* **页面**

□ □ □ □ □

官网实例详解4.6（cifar10_cnn_capsule.py）-keras学习笔记四

基于CIFAR10（小批量图片）数据集训练简单的胶囊（组神经元）深度卷积神经网络
代码注释
"""Train a simple CNN-Capsule Network on the CIFAR10 small images dataset.
基于CIFAR10（小批量图片）数据集训练简单的胶囊（组神经元）深度卷积神经网络
Without Data Augmentation:
It gets to 75% validation accuracy in 10 epochs,
and 79% after 15 epochs, and overfitting after 20 epochs.
不扩展数据集，10个周期后达到7%%的准确率，15个周期后达到79%的准确率，20个周期后过拟合。

With Data Augmentation:
It gets to 75% validation accuracy in 10 epochs,
and 79% after 15 epochs, and 83% after 30 epcohs.
In my test, highest validation accuracy is 83.79% after 50 epcohs.
不扩展数据集，10个周期后达到7%%的准确率，15个周期后达到79%的准确率，30个周期达到83%的准确率。
测试中，最好成绩是50个周期达到83.79%的准确率

This is a fast Implement, just 20s/epcoh with a gtx 1070 gpu.
快速实现，基于一个gtx 1070 GPU（图像处理器，显卡）每个周期执行需要20秒
"""

from __future__ import print_function
from keras import backend as K
from keras.engine.topology import Layer
from keras import activations
from keras import utils
from keras.datasets import cifar10
from keras.models import Model
from keras.layers import *
from keras.preprocessing.image import ImageDataGenerator


# the squashing function.
# 压平函数
# we use 0.5 in stead of 1 in hinton's paper.
# 在hinton的论文中，使用0.5代替1
# if 1, the norm of vector will be zoomed out.
# 如果是1，向量范数将缩小
# if 0.5, the norm will be zoomed in while original norm is less than 0.5
# 如果是1，原范数小于0.5，向量范数将放大
# and be zoomed out while original norm is greater than 0.5.
# 原范数大于0.5，向量范数将缩小
def squash(x, axis=-1):
    s_squared_norm = K.sum(K.square(x), axis, keepdims=True) + K.epsilon()
    scale = K.sqrt(s_squared_norm) / (0.5 + s_squared_norm)
    return scale * x


# define our own softmax function instead of K.softmax
# because K.softmax can not specify axis.
# 自定义softmax函数，替换K.softmax函数，因为K.softmax函数不能指定轴
def softmax(x, axis=-1):
    ex = K.exp(x - K.max(x, axis=axis, keepdims=True))
    return ex / K.sum(ex, axis=axis, keepdims=True)


# define the margin loss like hinge loss
# 定义利润边缘损失，如hinge损失
def margin_loss(y_true, y_pred):
    lamb, margin = 0.5, 0.1
    return y_true * K.square(K.relu(1 - margin - y_pred)) + lamb * (
        1 - y_true) * K.square(K.relu(y_pred - margin))

□ □ □ □ □

* **所给材料**
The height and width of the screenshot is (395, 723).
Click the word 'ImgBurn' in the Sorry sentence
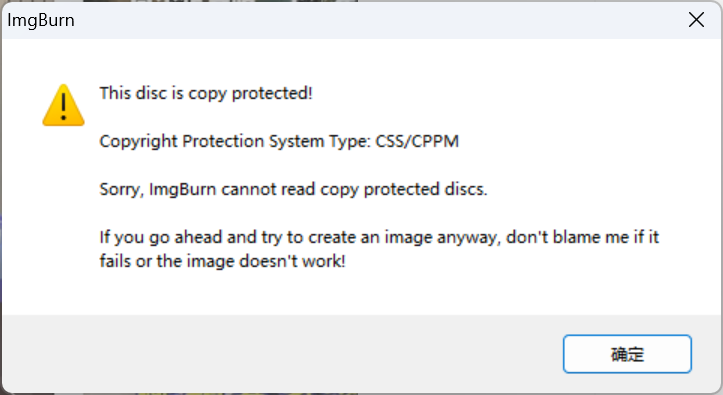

□ □ □ □ □

* **任务说明**
列出页面代码中用 def 定义的所有函数的名称。

* **参考答案**
squash、softmax、margin_loss